Comédie dramatique de Suzan-Lori Parks, mise en scène de Cristèle Alves-Meira, avec Cédric Appietto, Julien Béramis, Gina Djemba, Laurent Fernandez, Céline Fuhrer, Mickaël Gaspar et Xavier Legrand.
Après avoir présenté dans ce même lieu du Théâtre Athénée-Louis Jouvet "Les nègres" de Jean Genet en 2007, la jeune et talentueuse metteur en scène Cristèle Alves-Meira y revient avec "Vénus" un texte de l'auteur afro-américaine Suzan-Lori Parks qui œuvre dans le même registre.

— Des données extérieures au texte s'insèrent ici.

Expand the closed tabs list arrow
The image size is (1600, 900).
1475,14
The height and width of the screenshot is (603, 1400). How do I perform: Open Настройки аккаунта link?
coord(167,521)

En effet, à partir de la narration fictionnelle d'une histoire vraie, qui s'est déroulée au début du 19ème siècle colonialiste qui vit l'émergence de sciences nouvelles comme l'anthropologie et l'ethnologie, elle traite de l'universalité et l'intemporalité de deux problématiques récurrentes, celle de l'identité et de l'altérité, à travers la relativité de la vérité scientifique qui toute puissante amène à la classification du genre humain et la réaction innée de l'homme qui tient à la fascination-répulsion pour la différence.

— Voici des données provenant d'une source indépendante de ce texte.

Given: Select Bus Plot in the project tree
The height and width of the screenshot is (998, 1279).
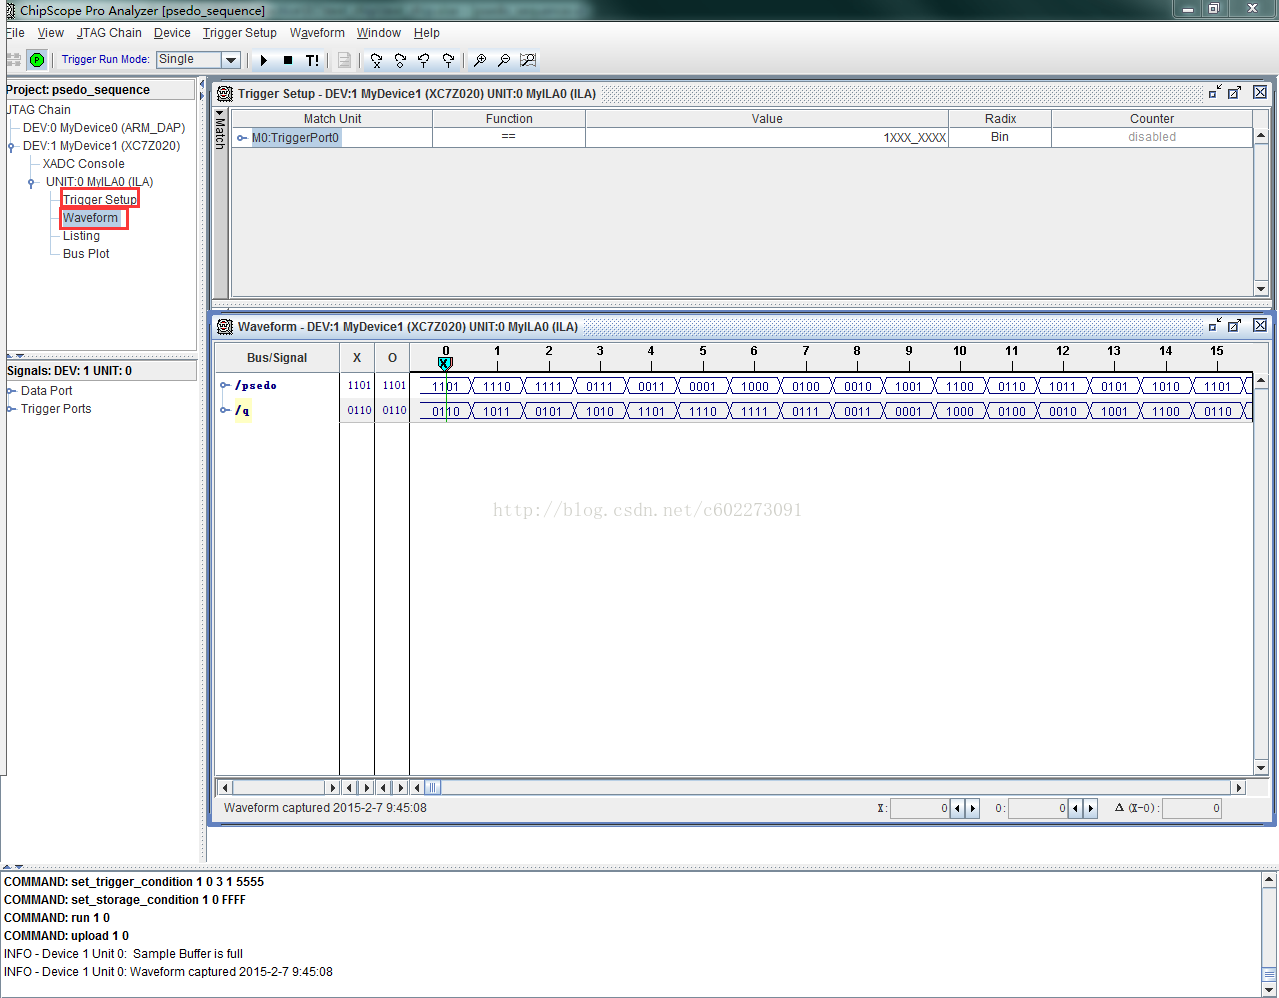Looking at the screenshot, I should point(86,254).
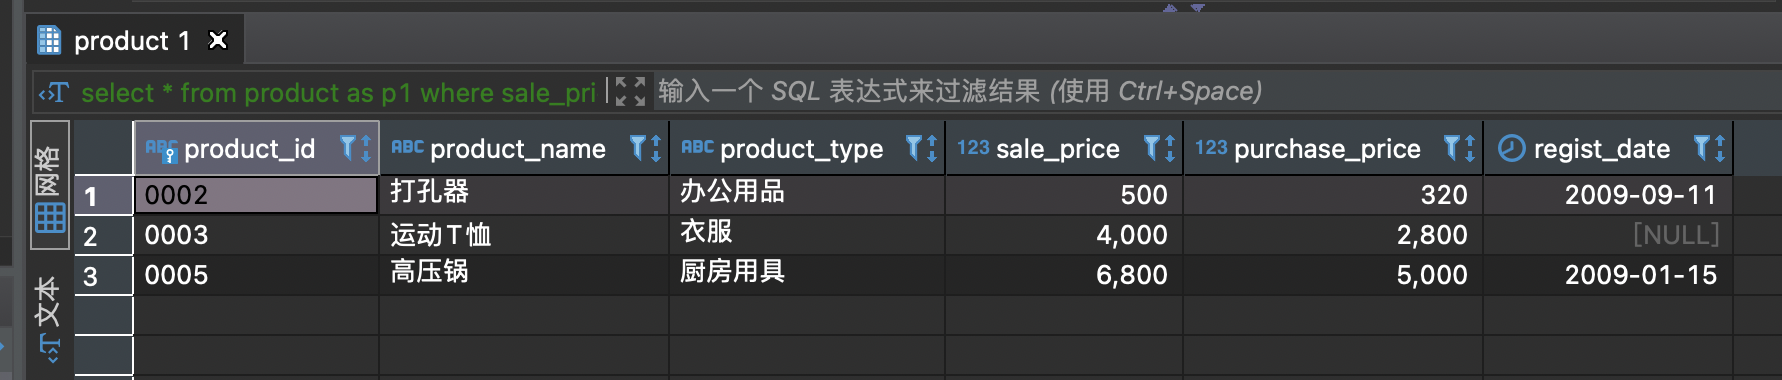Image resolution: width=1782 pixels, height=380 pixels.
Task: Click the filter icon on product_name column
Action: [x=638, y=149]
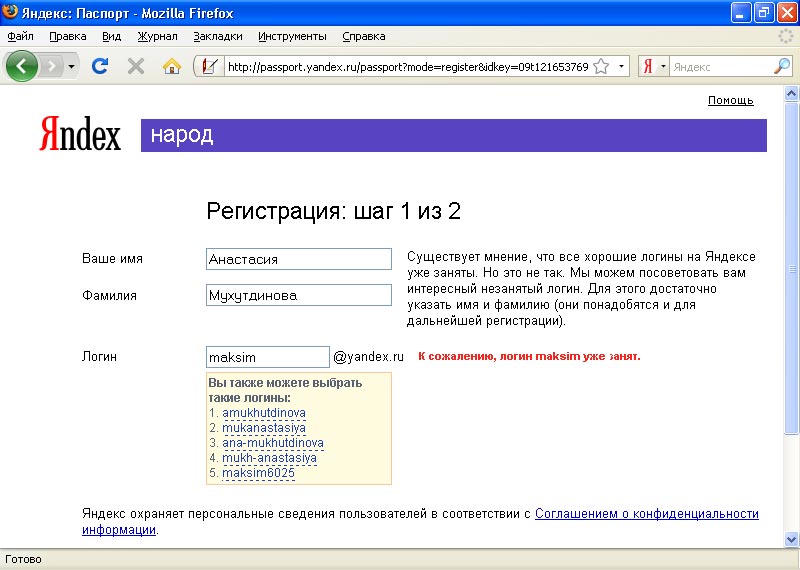Go to the Home page icon

(x=172, y=66)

Cette histoire vraie est celle de la destinée pathétique d'une esclave noire, Saartjie Baartman, baptisée la Vénus hottentote, du nom de la tribu sud-africaine à laquelle elle appartenait, qui fut exhibée en Angleterre comme un monstre de foire, au même titre que les autres freaks des zoos humains, en raison de particularités physiques, - en l'occurrence une hypertrophie des fesses et du sexe propre de surcroît à exciter l'imaginaire et la trivialité - qui ne répondaient pas aux canons de la beauté et de la normalité de l'époque érigés par les blancs, et en France comme une curiosité anatomique avant finir dépecée et dispersée au nom de la science.

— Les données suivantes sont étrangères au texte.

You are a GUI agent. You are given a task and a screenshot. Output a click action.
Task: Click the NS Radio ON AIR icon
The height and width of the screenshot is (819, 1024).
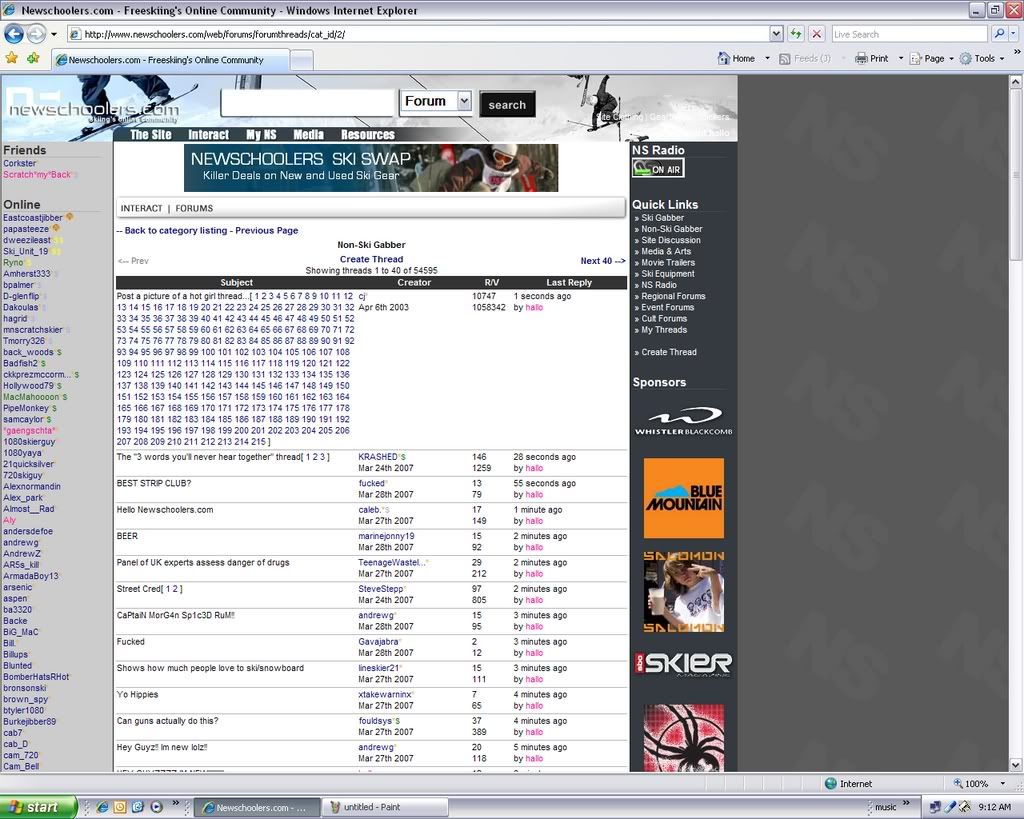coord(658,169)
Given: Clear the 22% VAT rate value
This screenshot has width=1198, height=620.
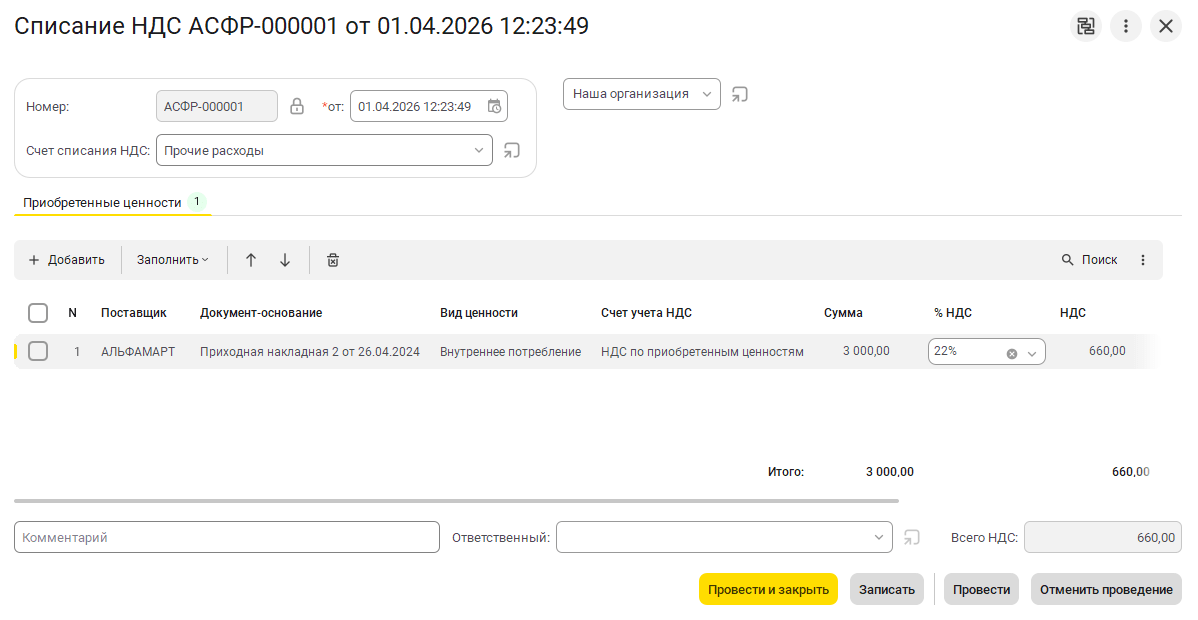Looking at the screenshot, I should click(x=1011, y=353).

Avec la même équipe à la scénographie et aux costumes (Yvan Robin et Benjamin Brett), Cristèle Alves-Meira décrypte l'écriture de Suzan Lori-Parks qui emprunte à diverses genres théâtraux, de la tragédie grecque au vaudeville en passant par le conte macabre pour procéder à la superposition des niveaux de représentation et de jeu - masques, vidéo, fantasmagorie - qui correspond à son style de prédilection en terme de dramaturgie et de mise en scène mais qui, du fait de leur surabondance, occultent parfois le fond du propos sans toutefois remettre en causeni la qualité de son travail ni la pertinence du spectacle.
Sur scène, le jeu des comédiens, parfaitement en adéquation avec l'univers ambigu dans lequel se déroule cette terrible épopée, met en évidence le dualisme presque constitutionnel de l'homme qui n'est jamais présenté de manière manichéenne.
Sous la conduite d'un inquiétant déterreur de cadavres narrateur (Julien Béramis) et la "bénédiction" d'un choeur sans affect (Céline Fuhrer, Mickaël Gaspar et Xavier Legrand), la mère monteuse de phénomènes (inquiétant Cédric Appiotto si à l'aise dans les rôles interlopes) et le baron docteur (Laurent Fernandez excellent) instrumentalise à souhait la lumineuse Gina Djamba, jeune comédienne prometteuse issue de la dernière promotion du CNSAD, qui transcende de manière très incarnée l'infortunée Vénus.